:: Textauszug ::

Ein Brot kostet in Berlin zur Zeit 4,5 Millionen Mark. Die Berliner Straßenbahnen kann man für 600.000 Mark (einfache Fahrt) oder 700.000 Mark (Umsteigetarif) benutzen.

Boxweltmeister Jack Dempsey (USA) besiegt den Argentinier Luis Angel Firpo durch K. o. in der zweiten Runde. Über 80 000 Zuschauer verfolgen in den Polo Grounds von New York diesen äußerst dramatischen Kampf.

An der New Yorker Devisenbörse notiert der US-Dollar heute mit 114.285.714 Mark, also knapp 115 Millionen Mark. (Wasserburger Anzeiger Nr. 210/1923 vom 14. September 1923)

Samstag, 15. September 1923

Hugo Stinnes, Reichstagsabgeordneter der Deutschen Volkspartei und einflussreicher Großindustrieller, informiert den US-amerikanischen Botschafter in Berlin, Alanson B. Houghton, über die Hintergründe einer “in zwei bis drei Wochen” bevorstehenden politischen Umwälzung im Deutschen Reich. Ausführlich erläutert Stinnes die Pläne für eine rechtsnationalistische Diktatur.

:::

» Aufgabe A: Was kostet laut dem Textauszug ein Brot in Berlin?

:: Angezeigte Datensätze ::

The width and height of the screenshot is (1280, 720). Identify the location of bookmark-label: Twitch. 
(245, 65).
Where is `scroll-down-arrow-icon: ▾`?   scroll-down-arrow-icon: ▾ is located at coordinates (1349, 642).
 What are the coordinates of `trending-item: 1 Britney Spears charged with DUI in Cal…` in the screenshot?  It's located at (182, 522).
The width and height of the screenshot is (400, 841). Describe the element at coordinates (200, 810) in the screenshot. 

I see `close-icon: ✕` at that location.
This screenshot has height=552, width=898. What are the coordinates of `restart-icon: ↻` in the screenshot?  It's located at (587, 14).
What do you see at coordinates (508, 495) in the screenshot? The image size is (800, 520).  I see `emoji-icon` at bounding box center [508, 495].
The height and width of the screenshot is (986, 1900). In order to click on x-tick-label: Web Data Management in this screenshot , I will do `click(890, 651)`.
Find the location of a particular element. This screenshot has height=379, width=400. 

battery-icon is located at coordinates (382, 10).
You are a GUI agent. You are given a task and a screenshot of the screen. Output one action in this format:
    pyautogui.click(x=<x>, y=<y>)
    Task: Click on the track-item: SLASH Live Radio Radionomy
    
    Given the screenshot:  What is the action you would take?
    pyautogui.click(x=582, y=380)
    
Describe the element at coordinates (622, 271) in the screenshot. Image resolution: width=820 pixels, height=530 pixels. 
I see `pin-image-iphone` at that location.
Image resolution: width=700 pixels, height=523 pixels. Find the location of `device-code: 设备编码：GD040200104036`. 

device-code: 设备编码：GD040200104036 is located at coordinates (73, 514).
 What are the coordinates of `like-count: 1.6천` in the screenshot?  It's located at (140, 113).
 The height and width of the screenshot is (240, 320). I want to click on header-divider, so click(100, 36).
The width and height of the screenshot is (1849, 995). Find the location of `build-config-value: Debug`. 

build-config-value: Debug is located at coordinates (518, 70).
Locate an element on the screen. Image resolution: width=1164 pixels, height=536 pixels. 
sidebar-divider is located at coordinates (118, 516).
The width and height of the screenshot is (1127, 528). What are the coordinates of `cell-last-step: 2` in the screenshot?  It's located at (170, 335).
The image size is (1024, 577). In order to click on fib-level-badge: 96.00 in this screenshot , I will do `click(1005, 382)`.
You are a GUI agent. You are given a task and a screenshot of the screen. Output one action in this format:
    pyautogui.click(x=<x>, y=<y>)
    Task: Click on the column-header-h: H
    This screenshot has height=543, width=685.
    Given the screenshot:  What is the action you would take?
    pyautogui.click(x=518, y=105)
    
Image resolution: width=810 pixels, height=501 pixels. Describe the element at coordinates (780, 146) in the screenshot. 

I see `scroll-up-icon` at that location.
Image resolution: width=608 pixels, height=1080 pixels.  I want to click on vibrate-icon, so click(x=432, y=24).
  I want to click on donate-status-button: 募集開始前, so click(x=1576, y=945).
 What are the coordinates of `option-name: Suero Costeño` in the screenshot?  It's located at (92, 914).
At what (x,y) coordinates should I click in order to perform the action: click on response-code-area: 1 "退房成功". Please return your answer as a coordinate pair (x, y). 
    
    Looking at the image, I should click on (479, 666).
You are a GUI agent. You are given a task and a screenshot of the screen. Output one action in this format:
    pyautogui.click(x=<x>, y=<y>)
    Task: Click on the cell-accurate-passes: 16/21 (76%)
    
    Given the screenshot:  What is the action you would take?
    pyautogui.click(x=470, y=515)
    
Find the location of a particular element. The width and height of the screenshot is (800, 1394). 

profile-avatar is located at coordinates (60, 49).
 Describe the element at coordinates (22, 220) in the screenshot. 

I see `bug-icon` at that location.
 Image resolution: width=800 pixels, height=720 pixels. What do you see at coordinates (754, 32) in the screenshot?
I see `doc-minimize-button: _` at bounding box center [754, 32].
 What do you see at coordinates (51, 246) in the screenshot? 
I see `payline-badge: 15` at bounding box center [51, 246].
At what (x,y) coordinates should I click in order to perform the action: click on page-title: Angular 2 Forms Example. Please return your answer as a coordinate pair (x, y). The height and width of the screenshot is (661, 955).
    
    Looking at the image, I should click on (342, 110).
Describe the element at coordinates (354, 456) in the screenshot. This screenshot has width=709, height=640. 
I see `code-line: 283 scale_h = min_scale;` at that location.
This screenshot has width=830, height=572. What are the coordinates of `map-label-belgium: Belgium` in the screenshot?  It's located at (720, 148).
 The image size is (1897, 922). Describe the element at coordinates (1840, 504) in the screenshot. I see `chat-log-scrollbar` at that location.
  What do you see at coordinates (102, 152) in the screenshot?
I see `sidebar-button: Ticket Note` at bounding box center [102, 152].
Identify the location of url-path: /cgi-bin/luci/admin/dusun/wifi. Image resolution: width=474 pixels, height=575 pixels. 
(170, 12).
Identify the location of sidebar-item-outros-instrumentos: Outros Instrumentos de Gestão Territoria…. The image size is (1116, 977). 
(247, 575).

:::

» Aufgabe B: Kopieren Sie aus den Datensätzen alles vom Anfang bis einschließlich der Zeile, die „at (182, 522).“ enthält, ohne jede Änderung.

» Erwartete Ausgabe A: 4,5 Millionen Mark.

» Erwartete Ausgabe B:
The width and height of the screenshot is (1280, 720). Identify the location of bookmark-label: Twitch. 
(245, 65).
Where is `scroll-down-arrow-icon: ▾`?   scroll-down-arrow-icon: ▾ is located at coordinates (1349, 642).
 What are the coordinates of `trending-item: 1 Britney Spears charged with DUI in Cal…` in the screenshot?  It's located at (182, 522).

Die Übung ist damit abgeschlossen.